Ricorso Inammissibile: Quando l’Appello Non Centra il Bersaglio
L’ordinanza della Corte di Cassazione che analizziamo oggi offre un’importante lezione sulla tecnica processuale: per avere successo, un’impugnazione deve colpire al cuore la decisione del giudice precedente, non limitarsi a sollevare questioni marginali o irrilevanti. Vediamo come la Corte ha applicato questo principio dichiarando un ricorso inammissibile e condannando il ricorrente al pagamento delle spese e di una sanzione.
I Fatti del Caso
Un soggetto, precedentemente condannato e posto agli arresti domiciliari, si è visto revocare tale misura da parte del Tribunale di Sorveglianza. La revoca era motivata da un comportamento del condannato ritenuto incompatibile con la prosecuzione della misura alternativa al carcere, inclusa la violazione delle prescrizioni imposte.
Contro questa decisione, l’interessato ha proposto ricorso per cassazione. La sua linea difensiva si concentrava su un unico punto: il reato per cui era stato originariamente condannato era di lieve entità (partecipazione a un’associazione finalizzata al compimento di fatti di lieve entità), e quindi, a suo dire, non avrebbe dovuto essergli preclusa la possibilità di godere di benefici penitenziari. In sostanza, sosteneva che il giudice di sorveglianza non avesse considerato adeguatamente la documentazione difensiva che attestava la minore gravità del suo passato criminale.
_ _ _ _
• [CONSEGNA SCRITTA 1] Trascrivi parola per parola tutti i record riportati qui sotto, senza includere le immagini.

• [RECORD DI DATI]
_ _ _ _
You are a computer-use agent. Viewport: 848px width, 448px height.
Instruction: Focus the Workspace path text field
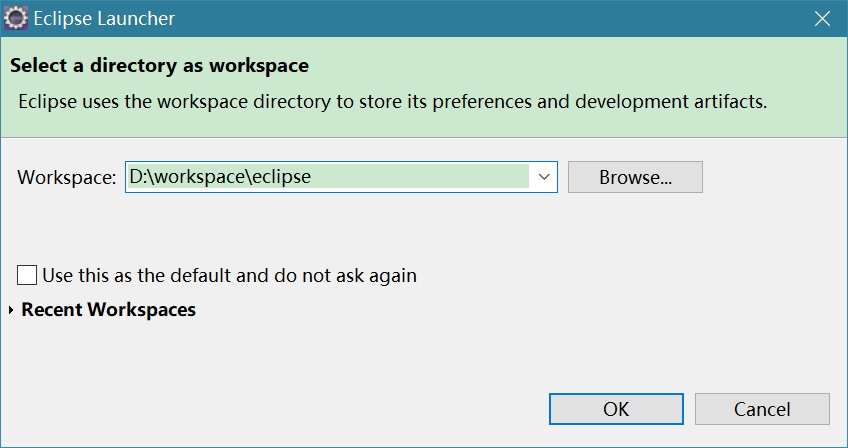pos(330,177)
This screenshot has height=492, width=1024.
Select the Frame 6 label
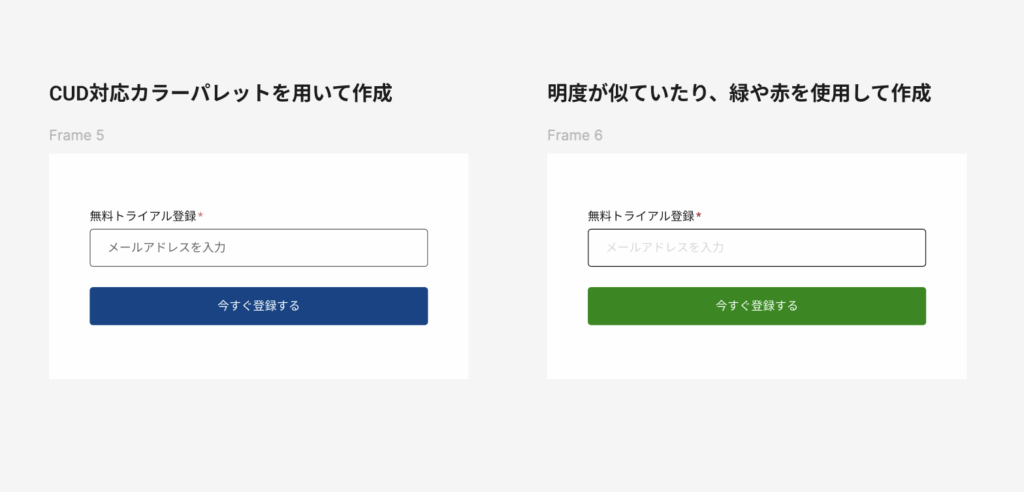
_ _ _ _
• [CONSEGNA SCRITTA 2] In base al brano sul ricorso inammissibile, spiega perché il Tribunale di Sorveglianza ha revocato gli arresti domiciliari al condannato.

• [ESITO DELL'ESERCIZIO 1]
You are a computer-use agent. Viewport: 848px width, 448px height.
Instruction: Focus the Workspace path text field
pos(330,177)
This screenshot has height=492, width=1024.
Select the Frame 6 label

• [ESITO DELL'ESERCIZIO 2] Il Tribunale di Sorveglianza ha revocato gli arresti domiciliari perché ha ritenuto il comportamento del condannato incompatibile con la prosecuzione della misura alternativa al carcere. Tra questi comportamenti rientrava anche la violazione delle prescrizioni imposte.